#### [GOAL OF THE EXERCISE]
Every entry is to be returned verbatim.

#### [SUPPLIED MATERIAL]

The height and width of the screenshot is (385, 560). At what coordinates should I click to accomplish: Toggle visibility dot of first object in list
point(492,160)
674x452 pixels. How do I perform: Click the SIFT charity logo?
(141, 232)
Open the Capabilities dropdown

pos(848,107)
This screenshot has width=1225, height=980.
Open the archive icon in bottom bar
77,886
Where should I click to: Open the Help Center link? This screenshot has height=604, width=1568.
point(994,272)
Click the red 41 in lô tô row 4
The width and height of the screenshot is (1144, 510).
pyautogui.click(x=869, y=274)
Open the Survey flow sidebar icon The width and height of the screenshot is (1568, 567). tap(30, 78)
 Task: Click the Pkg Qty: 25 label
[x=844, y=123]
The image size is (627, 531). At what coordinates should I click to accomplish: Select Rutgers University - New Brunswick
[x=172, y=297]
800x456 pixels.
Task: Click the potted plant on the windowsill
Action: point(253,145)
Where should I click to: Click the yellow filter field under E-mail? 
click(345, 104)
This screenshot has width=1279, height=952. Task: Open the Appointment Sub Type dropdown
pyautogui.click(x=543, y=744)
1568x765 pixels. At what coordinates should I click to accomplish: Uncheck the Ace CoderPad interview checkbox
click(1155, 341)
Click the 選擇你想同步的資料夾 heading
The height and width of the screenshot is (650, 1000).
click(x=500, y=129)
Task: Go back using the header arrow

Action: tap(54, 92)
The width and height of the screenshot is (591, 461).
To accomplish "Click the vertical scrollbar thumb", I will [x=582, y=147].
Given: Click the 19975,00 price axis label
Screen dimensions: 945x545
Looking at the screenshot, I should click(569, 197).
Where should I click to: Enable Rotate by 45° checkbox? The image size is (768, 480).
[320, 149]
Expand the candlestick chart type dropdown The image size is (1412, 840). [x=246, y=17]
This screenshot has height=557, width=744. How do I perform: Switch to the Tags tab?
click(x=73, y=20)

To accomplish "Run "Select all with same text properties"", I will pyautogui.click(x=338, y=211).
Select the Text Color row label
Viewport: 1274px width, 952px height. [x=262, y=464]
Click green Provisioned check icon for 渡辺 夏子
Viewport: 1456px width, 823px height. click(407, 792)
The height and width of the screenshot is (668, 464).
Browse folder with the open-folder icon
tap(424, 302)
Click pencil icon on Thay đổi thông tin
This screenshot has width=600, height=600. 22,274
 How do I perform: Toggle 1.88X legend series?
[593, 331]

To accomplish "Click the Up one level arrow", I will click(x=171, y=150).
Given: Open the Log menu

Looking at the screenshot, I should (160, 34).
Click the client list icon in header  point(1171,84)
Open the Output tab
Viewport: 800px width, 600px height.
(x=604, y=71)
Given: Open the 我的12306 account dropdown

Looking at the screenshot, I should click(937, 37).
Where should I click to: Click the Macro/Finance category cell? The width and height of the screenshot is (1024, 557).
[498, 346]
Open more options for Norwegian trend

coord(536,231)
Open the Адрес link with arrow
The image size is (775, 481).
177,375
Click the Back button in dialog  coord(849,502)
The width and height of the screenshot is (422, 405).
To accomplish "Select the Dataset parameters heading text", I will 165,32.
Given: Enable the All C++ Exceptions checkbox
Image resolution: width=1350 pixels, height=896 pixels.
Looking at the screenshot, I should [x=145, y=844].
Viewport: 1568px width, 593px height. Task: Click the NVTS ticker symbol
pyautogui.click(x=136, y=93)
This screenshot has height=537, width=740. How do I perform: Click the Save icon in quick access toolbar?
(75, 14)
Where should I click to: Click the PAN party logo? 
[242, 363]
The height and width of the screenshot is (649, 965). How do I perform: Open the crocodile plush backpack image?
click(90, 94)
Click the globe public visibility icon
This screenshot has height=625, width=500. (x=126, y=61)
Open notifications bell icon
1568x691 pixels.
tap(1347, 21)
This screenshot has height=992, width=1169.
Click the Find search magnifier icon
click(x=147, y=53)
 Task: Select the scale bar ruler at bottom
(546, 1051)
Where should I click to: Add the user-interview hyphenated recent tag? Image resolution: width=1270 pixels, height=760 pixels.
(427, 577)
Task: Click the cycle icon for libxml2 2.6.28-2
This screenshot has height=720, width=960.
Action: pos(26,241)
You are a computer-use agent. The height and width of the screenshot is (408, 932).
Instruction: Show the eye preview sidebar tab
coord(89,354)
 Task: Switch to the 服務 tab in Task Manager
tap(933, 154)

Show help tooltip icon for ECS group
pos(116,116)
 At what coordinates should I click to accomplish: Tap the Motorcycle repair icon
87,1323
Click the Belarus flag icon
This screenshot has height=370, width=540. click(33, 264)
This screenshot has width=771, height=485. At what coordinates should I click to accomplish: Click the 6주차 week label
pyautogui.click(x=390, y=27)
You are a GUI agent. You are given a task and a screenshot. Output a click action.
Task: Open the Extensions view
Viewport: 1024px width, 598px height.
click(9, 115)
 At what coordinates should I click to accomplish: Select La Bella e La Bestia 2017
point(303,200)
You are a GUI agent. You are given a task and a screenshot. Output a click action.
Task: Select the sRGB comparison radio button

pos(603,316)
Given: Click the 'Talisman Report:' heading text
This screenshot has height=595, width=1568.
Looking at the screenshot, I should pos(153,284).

#### [TASK RESPONSE]
The height and width of the screenshot is (385, 560). At what coordinates should I click to accomplish: Toggle visibility dot of first object in list
point(492,160)
674x452 pixels. How do I perform: Click the SIFT charity logo?
(141, 232)
Open the Capabilities dropdown

pos(848,107)
This screenshot has width=1225, height=980.
Open the archive icon in bottom bar
77,886
Where should I click to: Open the Help Center link? This screenshot has height=604, width=1568.
point(994,272)
Click the red 41 in lô tô row 4
The width and height of the screenshot is (1144, 510).
pyautogui.click(x=869, y=274)
Open the Survey flow sidebar icon The width and height of the screenshot is (1568, 567). tap(30, 78)
 Task: Click the Pkg Qty: 25 label
[x=844, y=123]
The image size is (627, 531). At what coordinates should I click to accomplish: Select Rutgers University - New Brunswick
[x=172, y=297]
800x456 pixels.
Task: Click the potted plant on the windowsill
Action: point(253,145)
Where should I click to: Click the yellow filter field under E-mail? 
click(345, 104)
This screenshot has width=1279, height=952. Task: Open the Appointment Sub Type dropdown
pyautogui.click(x=543, y=744)
1568x765 pixels. At what coordinates should I click to accomplish: Uncheck the Ace CoderPad interview checkbox
click(1155, 341)
Click the 選擇你想同步的資料夾 heading
The height and width of the screenshot is (650, 1000).
click(x=500, y=129)
Task: Go back using the header arrow

Action: tap(54, 92)
The width and height of the screenshot is (591, 461).
To accomplish "Click the vertical scrollbar thumb", I will [x=582, y=147].
Given: Click the 19975,00 price axis label
Screen dimensions: 945x545
Looking at the screenshot, I should click(569, 197).
Where should I click to: Enable Rotate by 45° checkbox? The image size is (768, 480).
[320, 149]
Expand the candlestick chart type dropdown The image size is (1412, 840). [x=246, y=17]
This screenshot has height=557, width=744. How do I perform: Switch to the Tags tab?
click(x=73, y=20)

To accomplish "Run "Select all with same text properties"", I will pyautogui.click(x=338, y=211).
Select the Text Color row label
Viewport: 1274px width, 952px height. [x=262, y=464]
Click green Provisioned check icon for 渡辺 夏子
Viewport: 1456px width, 823px height. click(407, 792)
The height and width of the screenshot is (668, 464).
Browse folder with the open-folder icon
tap(424, 302)
Click pencil icon on Thay đổi thông tin
This screenshot has width=600, height=600. 22,274
 How do I perform: Toggle 1.88X legend series?
[593, 331]

To accomplish "Click the Up one level arrow", I will click(x=171, y=150).
Given: Open the Log menu

Looking at the screenshot, I should (160, 34).
Click the client list icon in header  point(1171,84)
Open the Output tab
Viewport: 800px width, 600px height.
(x=604, y=71)
Given: Open the 我的12306 account dropdown

Looking at the screenshot, I should click(937, 37).
Where should I click to: Click the Macro/Finance category cell? The width and height of the screenshot is (1024, 557).
[498, 346]
Open more options for Norwegian trend

coord(536,231)
Open the Адрес link with arrow
The image size is (775, 481).
177,375
Click the Back button in dialog  coord(849,502)
The width and height of the screenshot is (422, 405).
To accomplish "Select the Dataset parameters heading text", I will 165,32.
Given: Enable the All C++ Exceptions checkbox
Image resolution: width=1350 pixels, height=896 pixels.
Looking at the screenshot, I should [x=145, y=844].
Viewport: 1568px width, 593px height. Task: Click the NVTS ticker symbol
pyautogui.click(x=136, y=93)
This screenshot has height=537, width=740. How do I perform: Click the Save icon in quick access toolbar?
(75, 14)
Where should I click to: Click the PAN party logo? 
[242, 363]
The height and width of the screenshot is (649, 965). How do I perform: Open the crocodile plush backpack image?
click(90, 94)
Click the globe public visibility icon
This screenshot has height=625, width=500. (x=126, y=61)
Open notifications bell icon
1568x691 pixels.
tap(1347, 21)
This screenshot has height=992, width=1169.
Click the Find search magnifier icon
click(x=147, y=53)
 Task: Select the scale bar ruler at bottom
(546, 1051)
Where should I click to: Add the user-interview hyphenated recent tag? Image resolution: width=1270 pixels, height=760 pixels.
(427, 577)
Task: Click the cycle icon for libxml2 2.6.28-2
This screenshot has height=720, width=960.
Action: pos(26,241)
You are a computer-use agent. The height and width of the screenshot is (408, 932).
Instruction: Show the eye preview sidebar tab
coord(89,354)
 Task: Switch to the 服務 tab in Task Manager
tap(933, 154)

Show help tooltip icon for ECS group
pos(116,116)
 At what coordinates should I click to accomplish: Tap the Motorcycle repair icon
87,1323
Click the Belarus flag icon
This screenshot has height=370, width=540. click(33, 264)
This screenshot has width=771, height=485. At what coordinates should I click to accomplish: Click the 6주차 week label
pyautogui.click(x=390, y=27)
You are a GUI agent. You are given a task and a screenshot. Output a click action.
Task: Open the Extensions view
Viewport: 1024px width, 598px height.
click(9, 115)
 At what coordinates should I click to accomplish: Select La Bella e La Bestia 2017
point(303,200)
You are a GUI agent. You are given a task and a screenshot. Output a click action.
Task: Select the sRGB comparison radio button

pos(603,316)
Given: Click the 'Talisman Report:' heading text
This screenshot has height=595, width=1568.
Looking at the screenshot, I should pos(153,284).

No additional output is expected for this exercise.